Every entry that follows should be output again, word for word.
#####
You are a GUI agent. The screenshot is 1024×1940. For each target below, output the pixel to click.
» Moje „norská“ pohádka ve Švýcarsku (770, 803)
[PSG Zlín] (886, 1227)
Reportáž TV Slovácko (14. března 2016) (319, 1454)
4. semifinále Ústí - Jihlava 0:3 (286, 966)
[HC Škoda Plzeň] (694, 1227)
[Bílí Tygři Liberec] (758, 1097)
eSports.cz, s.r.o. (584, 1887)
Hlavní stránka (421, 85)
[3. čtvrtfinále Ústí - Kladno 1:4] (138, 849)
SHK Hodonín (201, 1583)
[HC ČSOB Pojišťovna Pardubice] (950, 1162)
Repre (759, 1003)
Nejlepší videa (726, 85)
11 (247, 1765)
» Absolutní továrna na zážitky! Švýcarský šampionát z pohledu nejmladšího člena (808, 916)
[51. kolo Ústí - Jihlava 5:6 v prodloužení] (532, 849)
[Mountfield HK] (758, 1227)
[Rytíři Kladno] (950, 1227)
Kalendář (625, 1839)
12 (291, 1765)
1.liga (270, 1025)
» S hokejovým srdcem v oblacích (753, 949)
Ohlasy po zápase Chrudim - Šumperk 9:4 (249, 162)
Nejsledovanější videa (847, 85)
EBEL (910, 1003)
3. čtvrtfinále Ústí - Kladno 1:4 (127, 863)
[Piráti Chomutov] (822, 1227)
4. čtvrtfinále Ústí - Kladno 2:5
#####
▶ [Written answer]:
You are a GUI agent. The screenshot is 1024×1940. For each target below, output the pixel to click.
» Moje „norská“ pohádka ve Švýcarsku (770, 803)
[PSG Zlín] (886, 1227)
Reportáž TV Slovácko (14. března 2016) (319, 1454)
4. semifinále Ústí - Jihlava 0:3 (286, 966)
[HC Škoda Plzeň] (694, 1227)
[Bílí Tygři Liberec] (758, 1097)
eSports.cz, s.r.o. (584, 1887)
Hlavní stránka (421, 85)
[3. čtvrtfinále Ústí - Kladno 1:4] (138, 849)
SHK Hodonín (201, 1583)
[HC ČSOB Pojišťovna Pardubice] (950, 1162)
Repre (759, 1003)
Nejlepší videa (726, 85)
11 (247, 1765)
» Absolutní továrna na zážitky! Švýcarský šampionát z pohledu nejmladšího člena (808, 916)
[51. kolo Ústí - Jihlava 5:6 v prodloužení] (532, 849)
[Mountfield HK] (758, 1227)
[Rytíři Kladno] (950, 1227)
Kalendář (625, 1839)
12 (291, 1765)
1.liga (270, 1025)
» S hokejovým srdcem v oblacích (753, 949)
Ohlasy po zápase Chrudim - Šumperk 9:4 (249, 162)
Nejsledovanější videa (847, 85)
EBEL (910, 1003)
3. čtvrtfinále Ústí - Kladno 1:4 (127, 863)
[Piráti Chomutov] (822, 1227)
4. čtvrtfinále Ústí - Kladno 2:5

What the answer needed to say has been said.